Le goût de la provocation
Gérard Longuet a aussi le goût de la provocation verbale. Ainsi, lorsqu’il dit des Français « qu’ils ont un poil dans la main » ou encore lorsqu’il défend ceux qui fuient le fisc alors qu’il était interrogé sur les « Paradise Papers ». Des exagérations ? Pas toujours : l’ancien président du groupe UMP constate, par exemple, qu’il a été rejoint par Emmanuel Macron qui avait déclaré que l’on pouvait trouver du travail « en traversant la rue ». Il rappelle aussi qu’aujourd’hui « 10% des Français payent 60% de l’impôt sur le revenu ». Si ses expressions ont pu choquer, là encore, Gérard Longuet assume : « La langue de bois tue ce pays. A force de parler de techniciens de surface plutôt que de balayeurs, d’incivilités plutôt que de délinquance… Moi je suis pour la vérité du langage. »
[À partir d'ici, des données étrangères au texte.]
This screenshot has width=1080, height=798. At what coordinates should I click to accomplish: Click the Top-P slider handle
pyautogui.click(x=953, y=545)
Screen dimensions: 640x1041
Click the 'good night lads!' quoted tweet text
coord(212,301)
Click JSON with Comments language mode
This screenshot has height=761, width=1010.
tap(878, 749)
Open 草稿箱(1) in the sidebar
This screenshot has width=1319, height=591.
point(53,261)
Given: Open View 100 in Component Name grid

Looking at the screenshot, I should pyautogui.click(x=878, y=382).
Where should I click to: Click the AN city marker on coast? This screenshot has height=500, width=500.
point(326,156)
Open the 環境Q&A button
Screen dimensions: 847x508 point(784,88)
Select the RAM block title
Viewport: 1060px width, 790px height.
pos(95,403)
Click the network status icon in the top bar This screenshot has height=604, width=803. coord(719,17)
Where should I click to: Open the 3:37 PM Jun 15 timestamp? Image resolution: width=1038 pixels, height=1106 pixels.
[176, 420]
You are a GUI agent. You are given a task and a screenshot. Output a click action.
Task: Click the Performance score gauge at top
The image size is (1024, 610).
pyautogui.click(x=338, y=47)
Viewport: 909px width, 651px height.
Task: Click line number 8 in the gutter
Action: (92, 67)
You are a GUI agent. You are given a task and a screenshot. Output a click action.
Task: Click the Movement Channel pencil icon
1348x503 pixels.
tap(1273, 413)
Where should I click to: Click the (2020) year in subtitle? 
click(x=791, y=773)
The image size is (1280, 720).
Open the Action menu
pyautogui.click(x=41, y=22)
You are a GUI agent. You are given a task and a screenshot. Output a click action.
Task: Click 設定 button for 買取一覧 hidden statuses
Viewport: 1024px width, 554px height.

15 ans sous l’ombre des affaires judiciaires
Financement du Parti républicain, travaux de sa villa à St Tropez… La vie politique de Gérard Longuet a aussi été marquée par plusieurs affaires judiciaires. Au final, 5 relaxes, un non-lieu et un souvenir douloureux. En 1994, Gérard Longuet démissionne du ministère de l’Industrie pour assurer sa défense. Il ne retrouvera pas de maroquin avant de longues années. « Il y a eu 15 ans où j’ai eu l’obligation d’être modeste et discret parce que j’avais besoin que toutes les affaires soient réglées. Les plus importantes ont mis 5 ans et le non-lieu, qui était légitime dès le départ a mis 15 ans. Et j’ai été modeste car j’estime en effet que quand on a des comptes à rendre, il faut d’abord que ces comptes soient apurés. » Et l’élu de déplorer la lenteur de la justice française : « J’ai eu un non-lieu en 2010 pour des affaires qui remontaient à 1984. C’est-à-dire 26 ans avant. La France est assez systématiquement condamnée à la Cour européenne des droits de l’homme pour la durée de ses procédures. Parce que les procédures longues vous excluent de la vie publique. »
Gérard Longuet décide aujourd’hui de raccrocher les gants. Sa vie politique est longue et assumée, avec des hauts et des bas, des montagnes russes qui le rendent aujourd’hui très philosophe. « Quand on vieillit et qu’on n’est pas philosophe, ça devient pénible » confie finalement dans un sourire celui qui n’a qu’un seul regret : « Je regrette surtout d’avoir 77 ans. Le sablier est largement renversé. Je ne suis pas à plaindre. J’ai à peu près la capacité à lire, à écrire, à penser à marcher. Je ne verrai pas la fin de l’histoire, mais personne ne voit la fin de l’histoire”.